** DATASET ENTRIES follows **

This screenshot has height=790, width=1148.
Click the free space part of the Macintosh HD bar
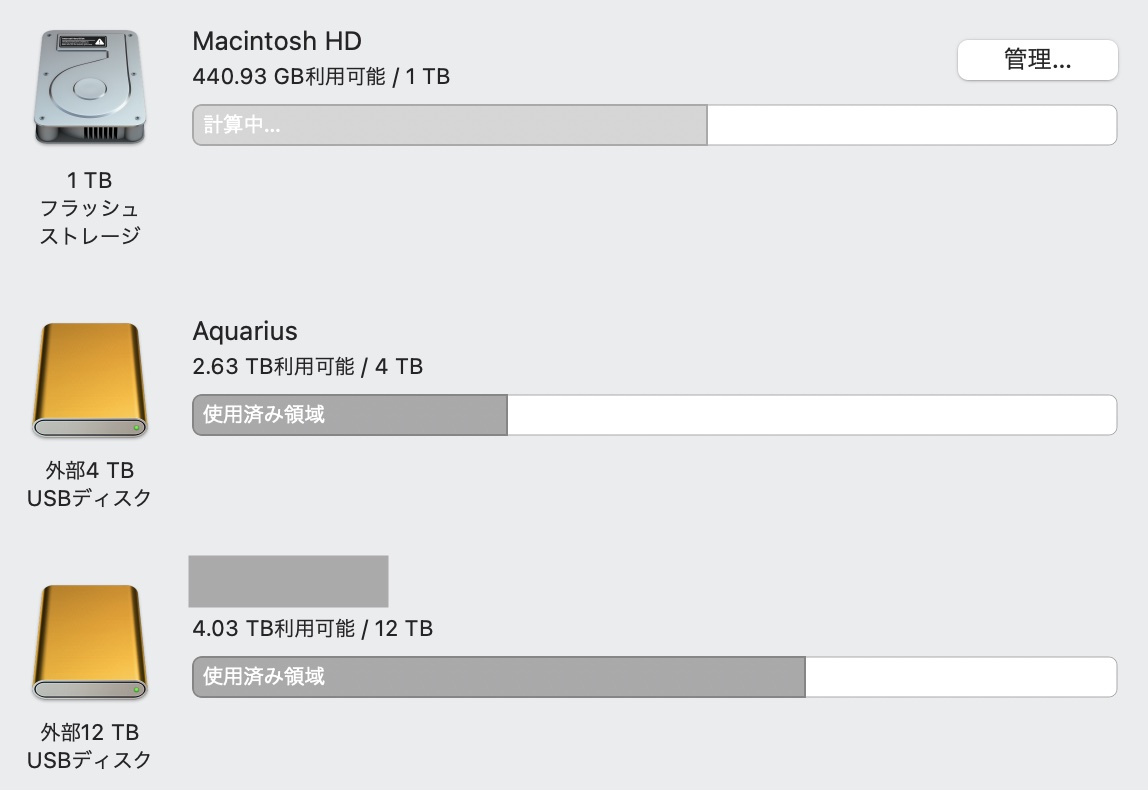coord(911,125)
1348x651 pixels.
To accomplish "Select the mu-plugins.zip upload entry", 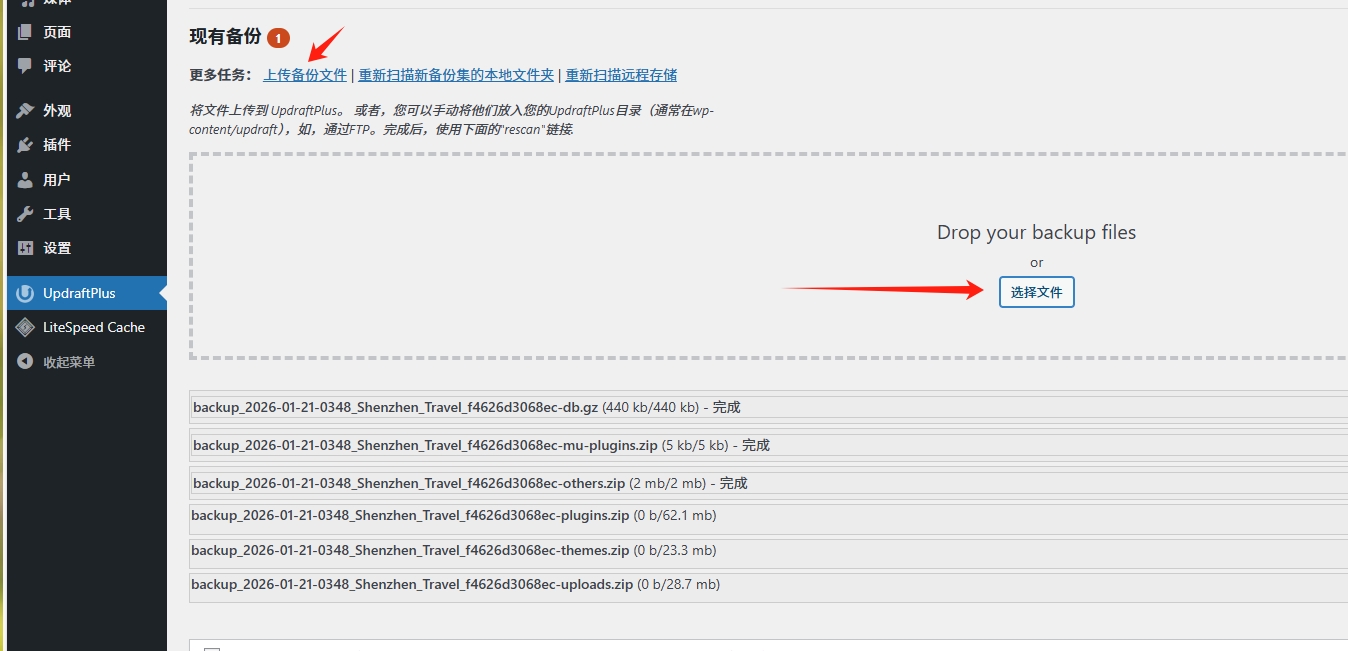I will [481, 446].
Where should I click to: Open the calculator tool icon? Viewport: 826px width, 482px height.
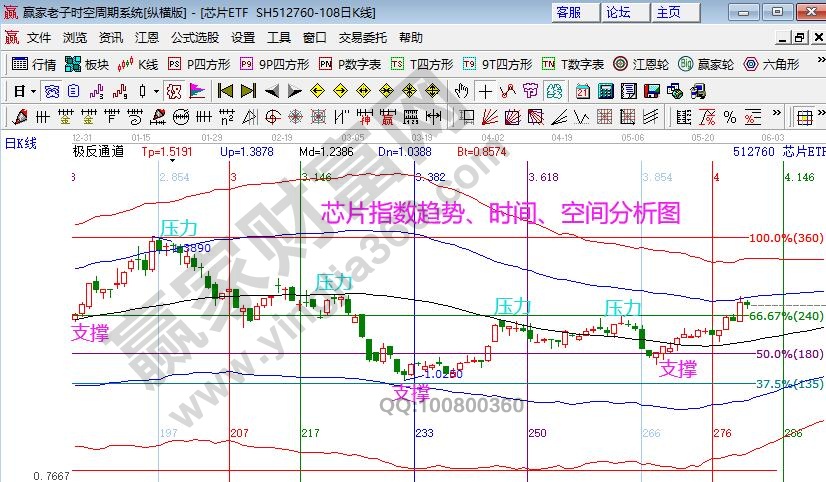click(x=606, y=91)
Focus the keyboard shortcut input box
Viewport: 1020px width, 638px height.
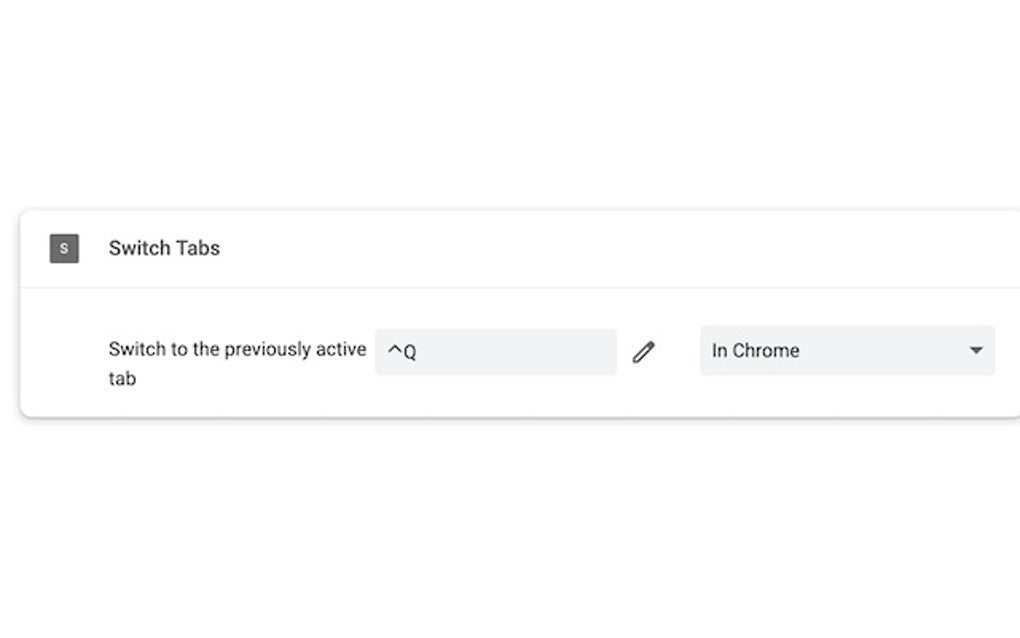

** End of DATASET ENTRIES **

Give back the lines from the one containing "Where should I" through the last line of the records above exactly as they appear, both included, and no pictures.

- EXPECTED ANSWER -
Where should I click to: Open the calculator tool icon? Viewport: 826px width, 482px height.
click(x=606, y=91)
Focus the keyboard shortcut input box
Viewport: 1020px width, 638px height.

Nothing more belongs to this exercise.